Any Elegant Solutions for dealing with ghost cells?


I was wondering what kind of elegant solutions have been found for dealing with accessing and updating ghost cells in global (i.e. for the entire grid) and shared memories (for a single block) in 2D, 3D , etc D arrays that avoid uncoalessed global memory I/O and shared memory bank conflicts.



I need to implement ghost cells on my code too. I was wondering if any had any sample code like comuting average of two consecetive array elements.

There are different ways that this could be implemented, but i am not sure what is the best way on CUDA architecture.


What is a ghost cell?

I guess a ‘ghost cell’ refeers to overhead, nonexistent cells which are there just for better memory access patterns.
Imagine you want a 15x15 matrix, but you want each row to be aligned to 16, then you introduce an extra column with (for example) all 0-es.

Please correct me, if I am mistaken with this explanation.

The content of the cells and how you handle them depends on what you want to do on the array and there is no general solution to all possible situations. Maybe you could explain more in detail what you want to accomplish?

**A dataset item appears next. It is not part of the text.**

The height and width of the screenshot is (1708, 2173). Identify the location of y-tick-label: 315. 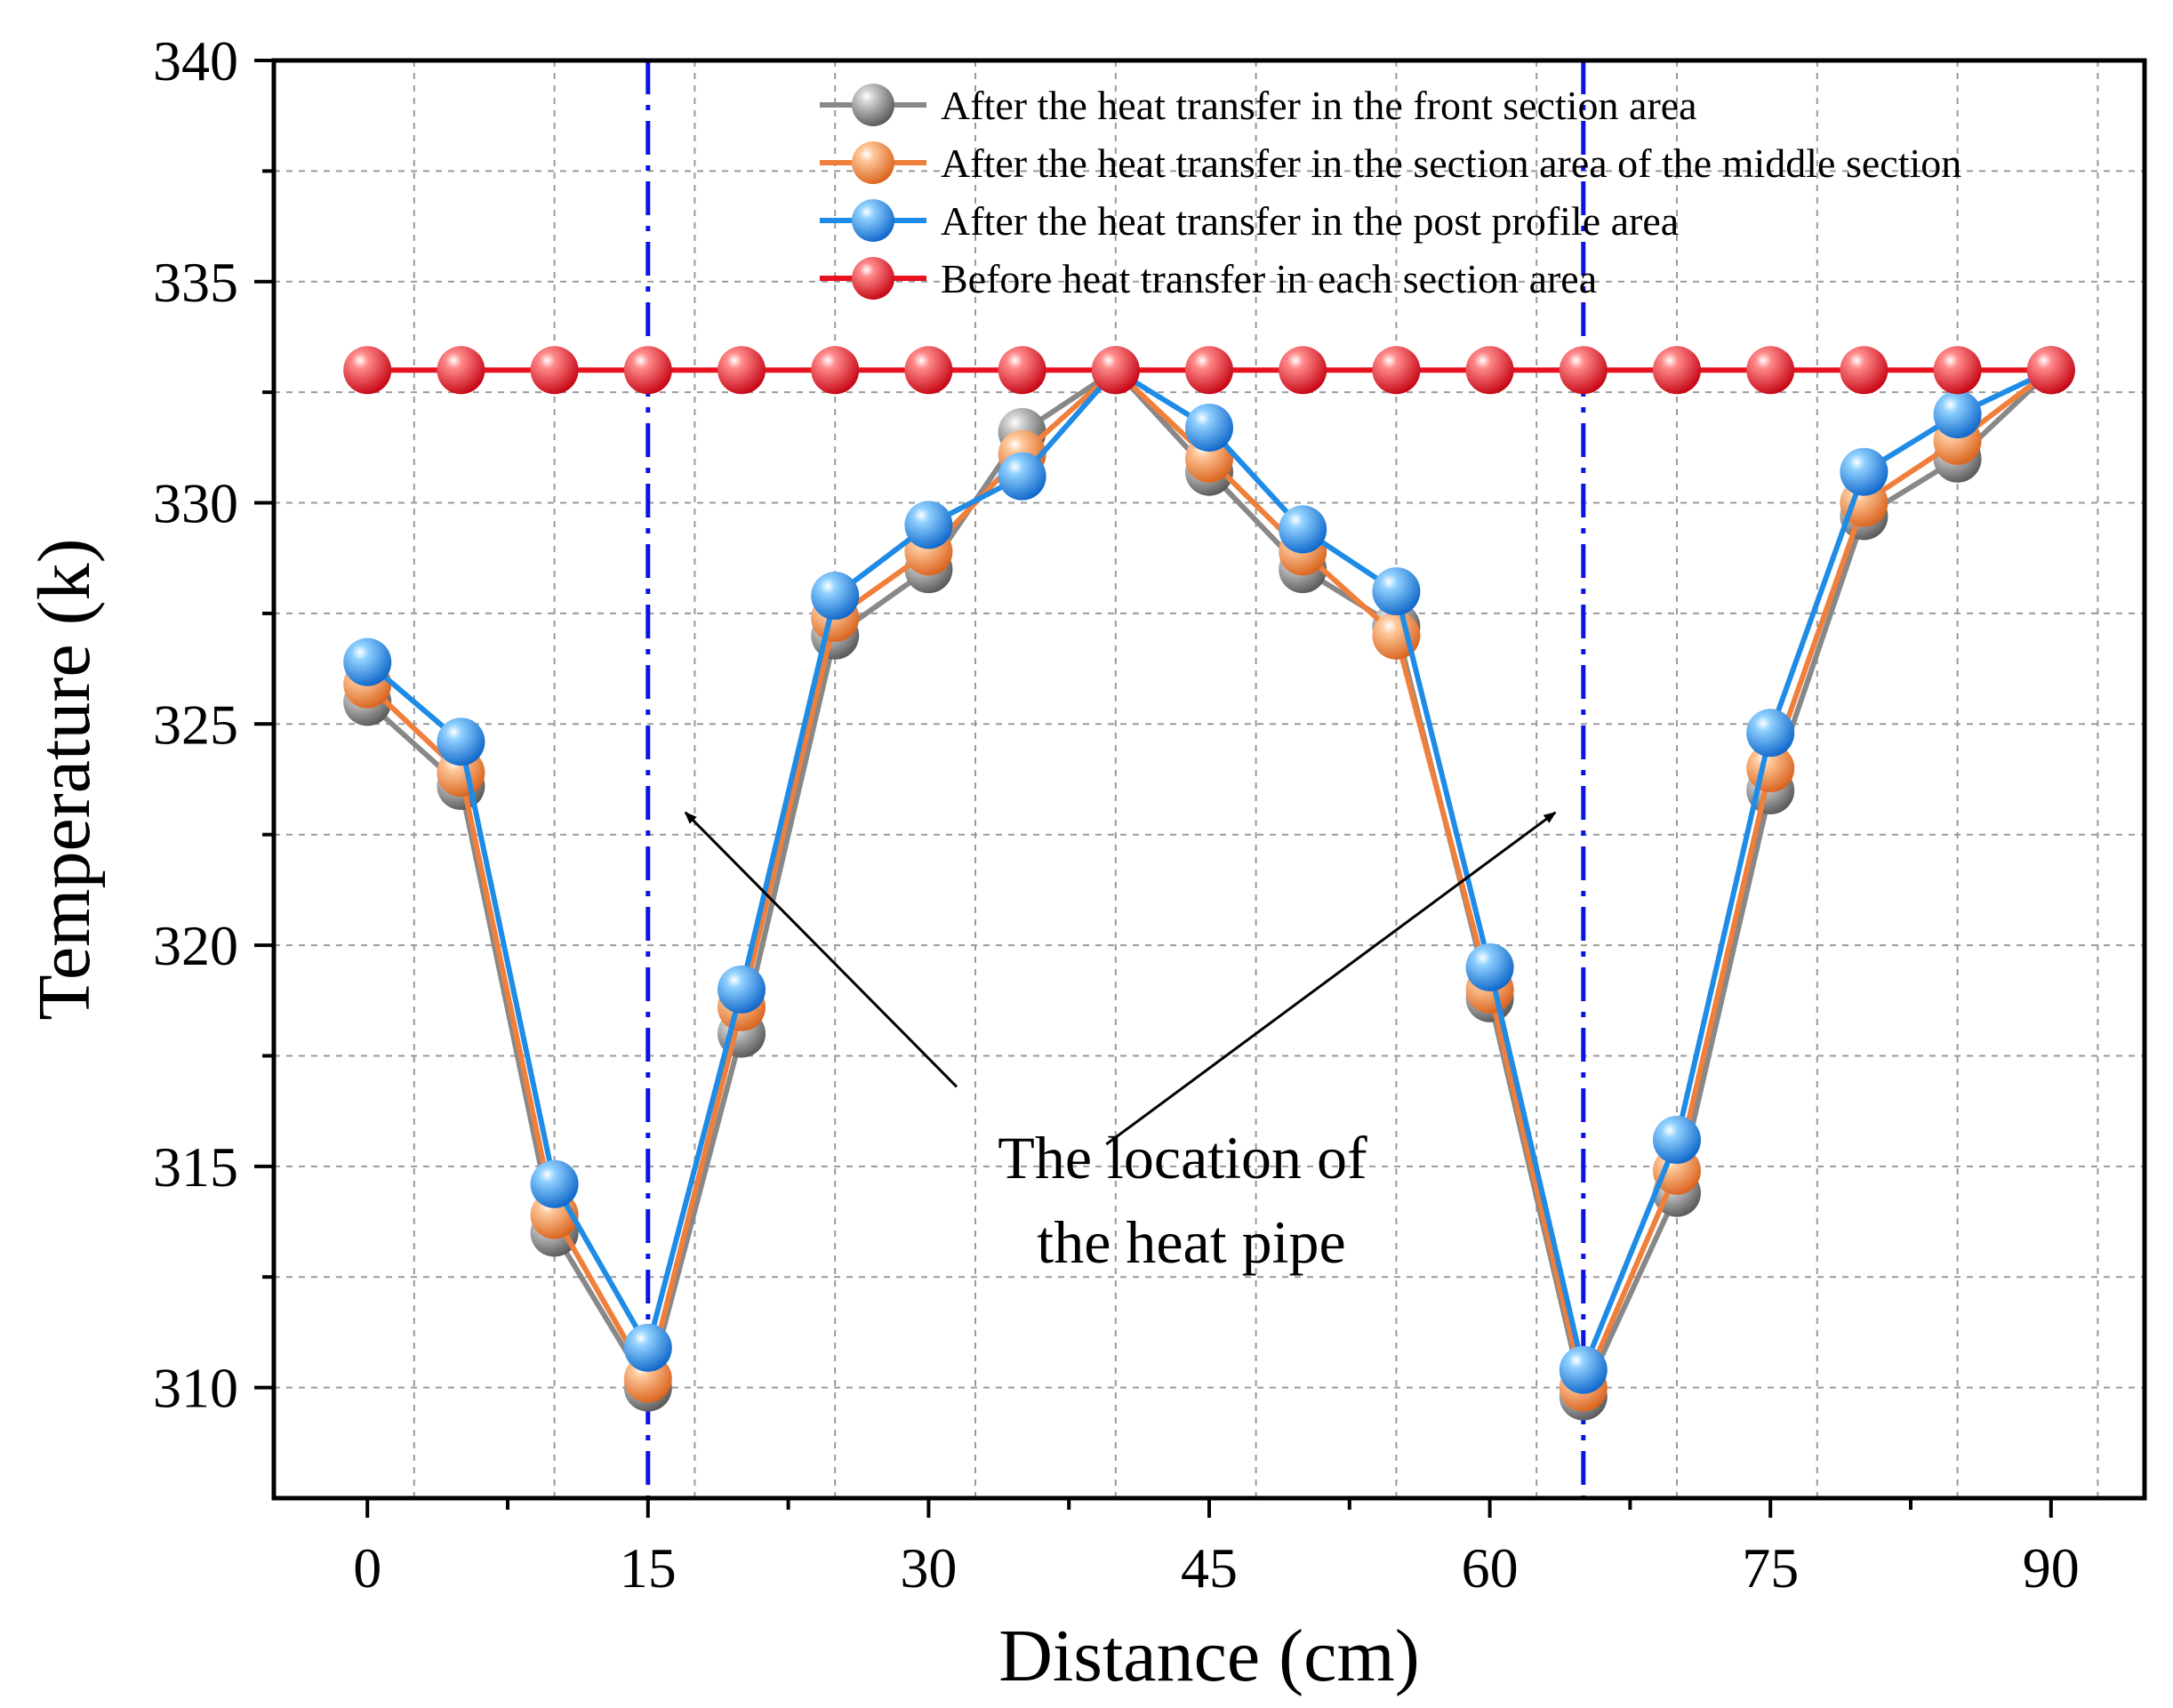
(195, 1167).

I imagine that in this context, ghost cells are there to enable a domain decomposition. Suppose you had a Really Big Grid™ such that it didn’t fit into the memory of a single machine (say 4096^3). It should be easy enough to divide this grid into sub-grids of size 16^3 (or so) and farm them out to different processors. However, those subgrids need to communicate with each other. Enter ghost cells. Each 16^3 sub-grid of ‘active’ cells is surrounded by a larger (two or more deep) of ‘ghost cells’ which just mirror the contents of the neighbouring sub-grids. The communication system has to keep these ghost cells updated between iterations.

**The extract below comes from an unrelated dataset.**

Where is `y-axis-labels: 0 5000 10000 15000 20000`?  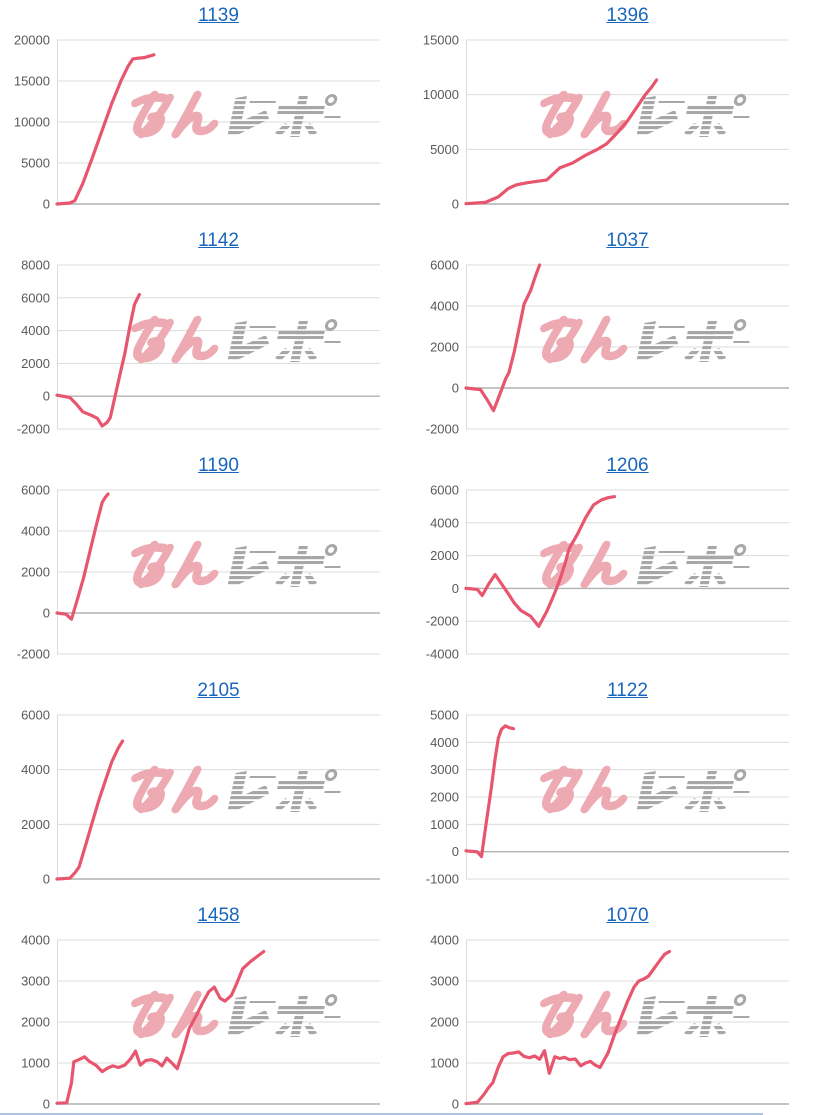
y-axis-labels: 0 5000 10000 15000 20000 is located at coordinates (32, 122).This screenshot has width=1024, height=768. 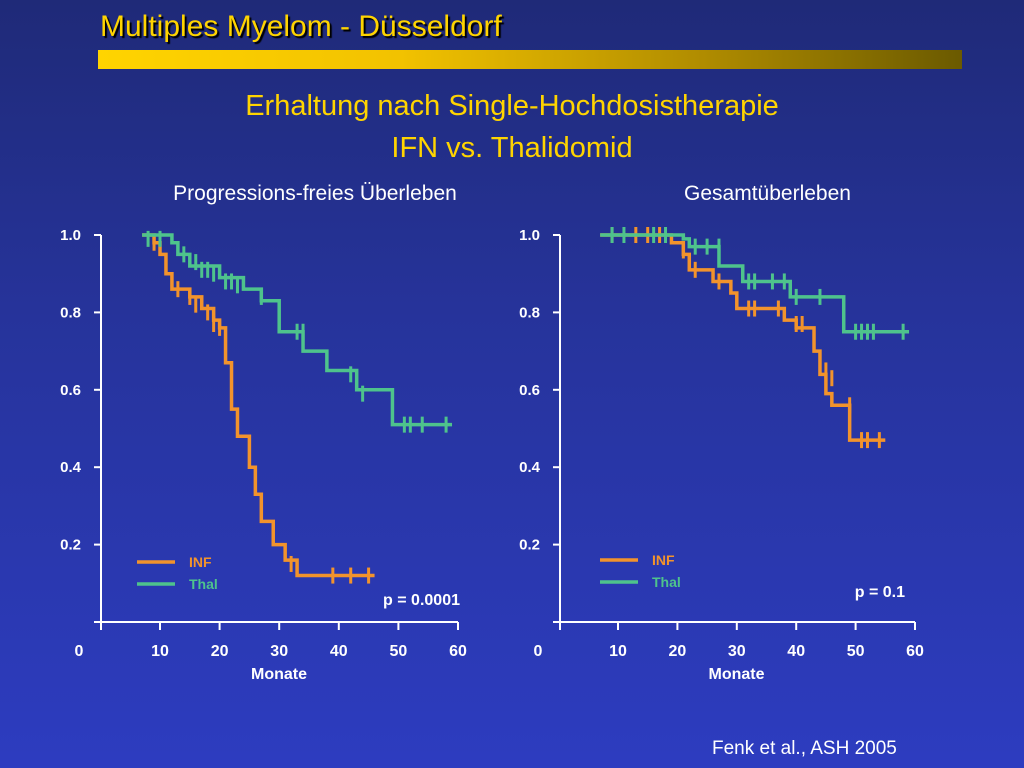 What do you see at coordinates (755, 284) in the screenshot?
I see `survival-curve-thal` at bounding box center [755, 284].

OK then, you are mistaken.

Ghost Cells arise in numerical solution of differential equations as a way on enforcing boundary conditions or affecting domain decomposition, usually in the spatial domain. The idea is to decorate the boundaries of computational grids or meshes with additional data (usually created by interpolation at true boundaries, or copying from adjacent sub-domains) which will approximate the appropriate boundary condition or maintain continuity when the differential equation is solved. Such additional cells or elements are called Ghost Cells and their content Ghost Data. It is a very common technique for solving PDEs using Finite Difference and Finite Volume methods and is widely used in fluids mechanical, electromagnetic, and heat and mass transfer calculations.

I stand corrected.

Ok, maybe I am using the wrong phrase, basically my question is that if i have an array of data and i want to perform some operation where every thread will need to access two elements in the same array.

avg[thx]= array[thx]+array[thx+1]/2

how can i arrange the memory so that every thread in each block can compute the average. obviousely the last thread of the block cant access the array[thx+1] and that is the porblem. I know for this case we can use overlapping but what if what we are trying to compute is the following:


here we wont be able to use overlapping as all the values of each block needs to be calculated and then the last two elements needs to be sent to next block.

I was thinking then we should call the kernel in a loop and have only one block. I was wondering if there is any better way of doing it.

I hope I was able to make my point :)

I used Halo cells (what I think you call Ghost cells) in a code. The only way I could think to do it was to have the loop iteration outside the kernel call, so that it could be guaranteed writes to global memory had been completed by all threads. It may be possible to do it using threadfence and atomic writes.